__Given text__
# 43 Year Old Pacu !



## balluupnetme (Oct 23, 2006)

huge 43 year old pacu and this guy feeds it gold fish every other day

http://today.msnbc.msn.com/id/35787995/ns/...ts_and_animals/

http://www.npr.org/templates/story/story.p...oryId=124361294


----------



## JoeDizzleMPLS (Nov 5, 2007)

wow, a 2 foot long fish in a 75 gallon for that long? poor buttkiss...


----------



## RedneckR0nin (Nov 5, 2008)

JoeDizzleMPLS said:


> wow, a 2 foot long fish in a 75 gallon for that long? poor *buttkiss*...


----------



## THE BLACK PIRANHA (Dec 8, 2003)

I feel more sorry for him only having a diet of gold fish.


----------



## xeloR (Jan 2, 2009)

damn


----------



## Blue Flame (Jan 16, 2006)

Damn....that's one big "Man Eater" for that size tank. He should just dump it in a lake or something.

Headline news....2' piranha caught in Queens!


----------



## xeloR (Jan 2, 2009)

Blue Flame said:


> Headline news....2' piranha caught in Queens!










no doubt


----------



## balluupnetme (Oct 23, 2006)

yea lol this thing is ginormous !


----------



## His Majesty (Apr 5, 2005)

only a diet of goldfish. man i bet that pacu hates his life.

impressive size though


----------



## Da' Manster! (Sep 1, 2009)

Well, as most of you know, feeders/goldfish have always been a staple in my piranhas diet and I've never had any problems...This just goes to prove that feeders/goldfish aren't all that bad!...and the fact that he's been alive for so long and 40+ years in a 75 gallon goes to prove you don't need a 500,000,000 gallon tank for one fish...I, for one, am happy that the owner hasn't discarded him or gotten weary of him and has taken good care of him...when anybody on this forum/messageboards (myself included) can raise and keep a piranha (and/or any other fish for that matter) as long as this guy has, then we can talk and say something.


----------



## Us And Them (Dec 4, 2008)

Da said:


> Well, as most of you know, feeders/goldfish have always been a staple in my piranhas diet and I've never had any problems...This just goes to prove that feeders/goldfish aren't all that bad!...and the fact that he's been alive for so long and 40+ years in a 75 gallon goes to prove you don't need a 500,000,000 gallon tank for one fish...I, for one, am happy that the owner hasn't discarded him or gotten weary of him and has taken good care of him...when anybody on this forum/messageboards (myself included) can raise and keep a piranha (and/or any other fish for that matter) as long as this guy has, then we can talk and say something.

__Exercise tasks__
[1] Answer these questions about the forum thread:
(a) According to the first post, how often is the pacu fed goldfish?
(b) What tank size does JoeDizzleMPLS mention?
(c) What news headline does Blue Flame imagine?
[2] Output the passage of the forum thread from the words "http://today.msnbc.msn.com/id/35787995/ns/...ts_and_animals/" up to and including the words "long? poor buttkiss...".
None of the lines that come after the forum thread are needed for this work.

__Given material__
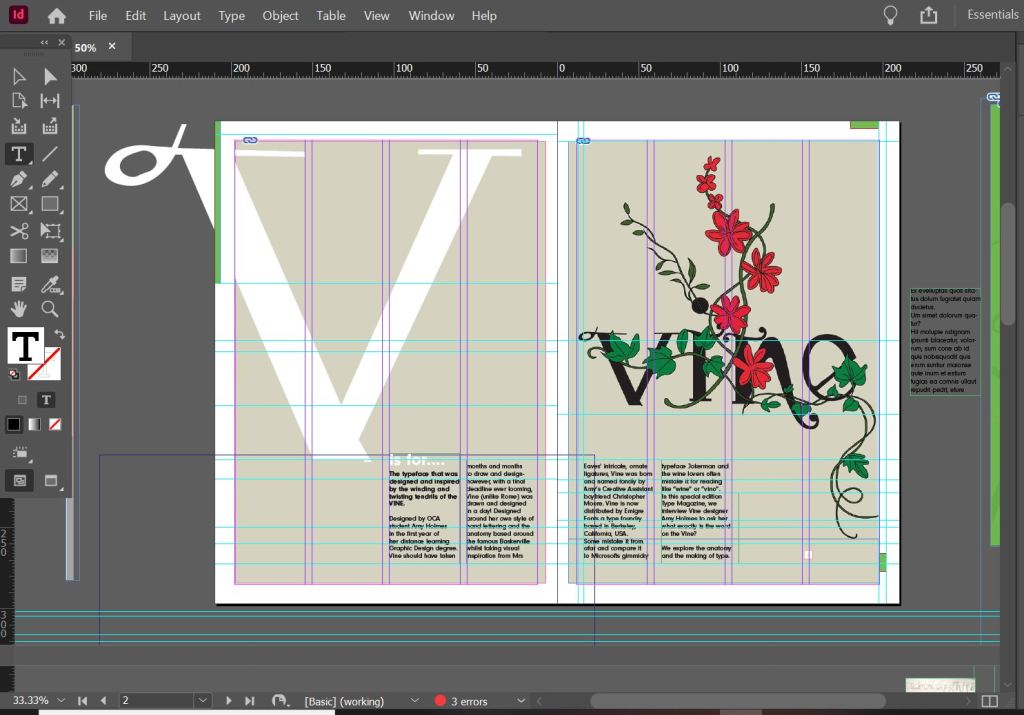The width and height of the screenshot is (1024, 715).
Task: Open the Layout menu
Action: click(x=182, y=16)
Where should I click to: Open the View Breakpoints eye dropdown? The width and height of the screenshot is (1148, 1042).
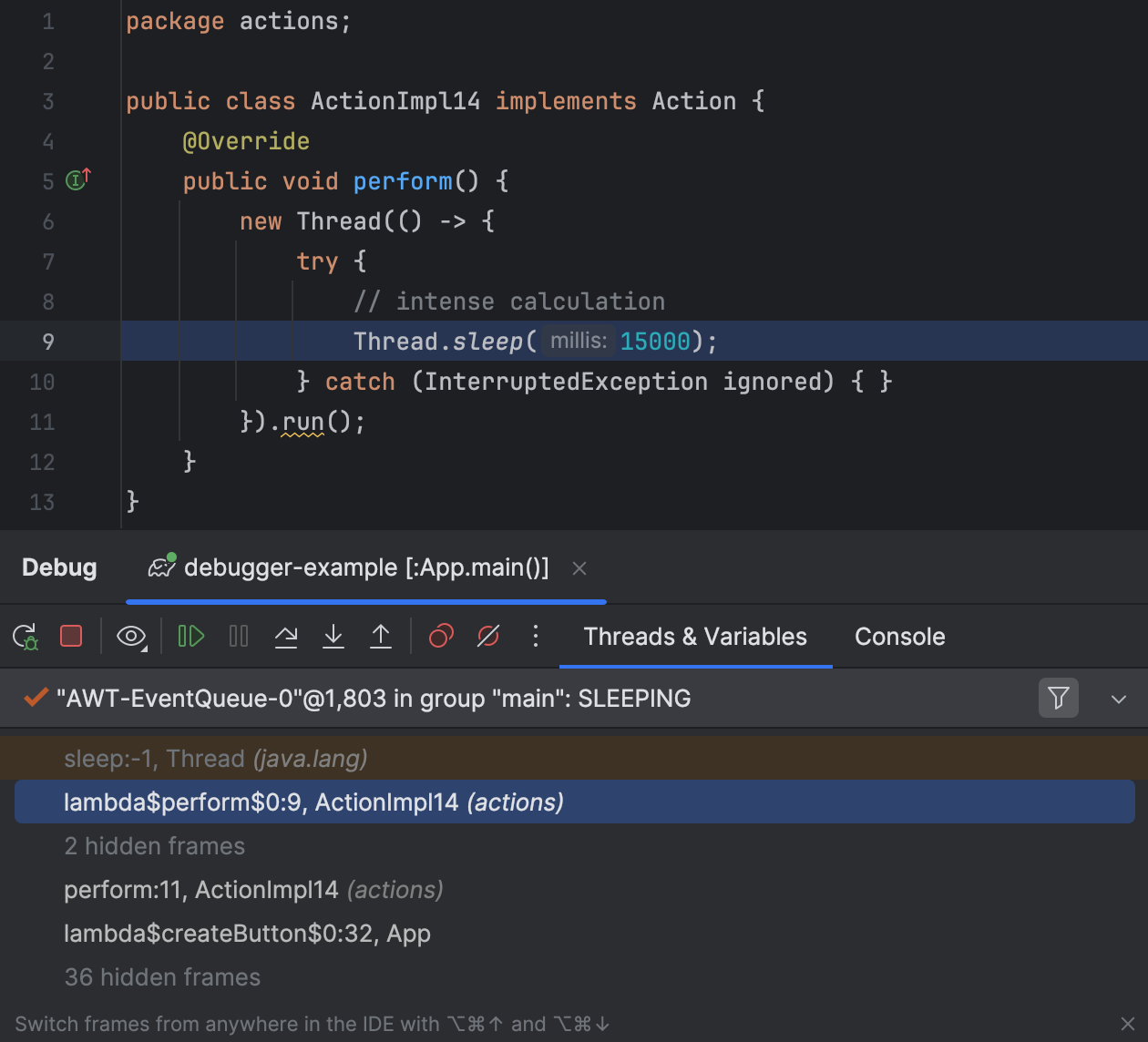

__Answers to each task__
[1]
(a) Every other day.
(b) 75 gallons.
(c) "2' piranha caught in Queens!"

[2]
http://today.msnbc.msn.com/id/35787995/ns/...ts_and_animals/

http://www.npr.org/templates/story/story.p...oryId=124361294


----------



## JoeDizzleMPLS (Nov 5, 2007)

wow, a 2 foot long fish in a 75 gallon for that long? poor buttkiss...